Interesting results though romany and now posing more questions than its answered. Did you flag any relatives at all?

RomanyQueen1 Wed 06-Mar-19 12:38:37

Alan.

It's difficult in my case as I'm adopted, I have gone right back through about 5/6 generations though and definitely no Irish. A bit of Scottish but predominantly Welsh. It seems like none of the DNA passed to me included Welsh and both my grandma and great grandma were Welsh.
I have linked to my tree though and have been in touch with a cousin in Canada, through Ancestry.
Why is there always a Canadian grin I understand Australia as my ancestors were sent there just for being gypsy. sad

RomanyQueen1 Wed 06-Mar-19 12:42:32

Alan, have you looked how the DNA tests are done, and what they include?
I hope you get the answers you want, but if you don't I believe there are certain family members you have that along with your DNA can answer more questions.
I don't have the relevant family members to get much more than I have. My ds2 had his done but of course is 50% dh, so it doesn't help much.

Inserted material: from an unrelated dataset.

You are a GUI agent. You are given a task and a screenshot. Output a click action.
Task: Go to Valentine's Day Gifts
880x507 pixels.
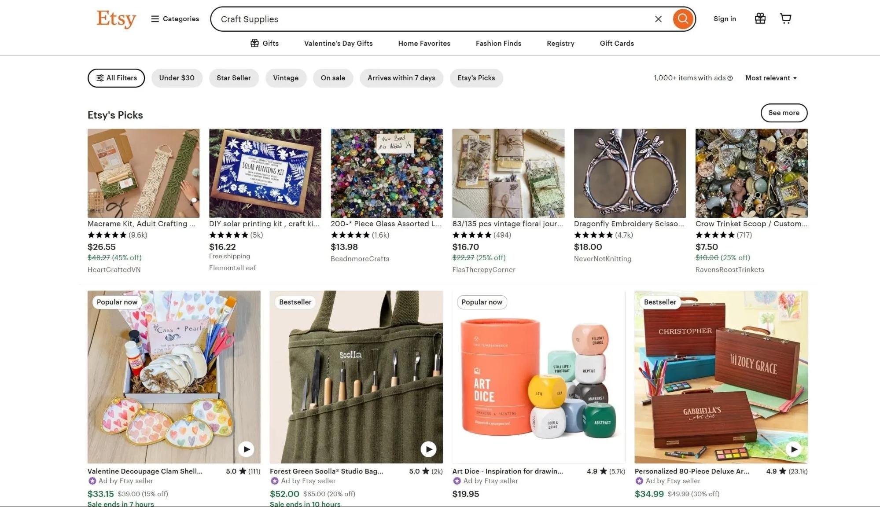tap(338, 43)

MargoLovebutter Wed 06-Mar-19 12:46:21

I'm adopted and I did the Ancestry DNA test too. It did confirm roughly what I'd been told of my family background. It is only their best guess based on other DNA, so mine has changed twice since I submitted my DNA. Once it changed to be more away from what I'd been told and then it changed back a bit. I sometimes wonder if they just make it up! wink

RomanyQueen1 Wed 06-Mar-19 12:49:25

margo

I was told nothing, just their names. I'm sure you can imagine what a shock it was to find every Romany surname in my tree, and of course descended from royalty, which is true grin

MargoLovebutter Wed 06-Mar-19 12:51:27

Aren't we all Romany! wink. It is fascinating though isn't it? I think specially for adopted people, as our information is so limited, or in your case non-existent.

tierraJ Wed 06-Mar-19 13:02:05

I'm trying to find out my great grans origins as she had long black wavy hair & dark olive skin but it's proving difficult. She's the only great grandparent who I can't trace.

I'm interested as my sister takes after her looks wise & has suffered racial abuse for her 'mixed race' appearance. (Very curly dark hair, olive skin, brown eyes, etc).
Before he lost his hair my dad had black curly hair.

It's bad enough being abused when you know your origins but when you don't it's just confusing!
Personally I take after my Scottish great grandad with pale skin & frizzy blonde hair, no one believes we're sisters which is sad.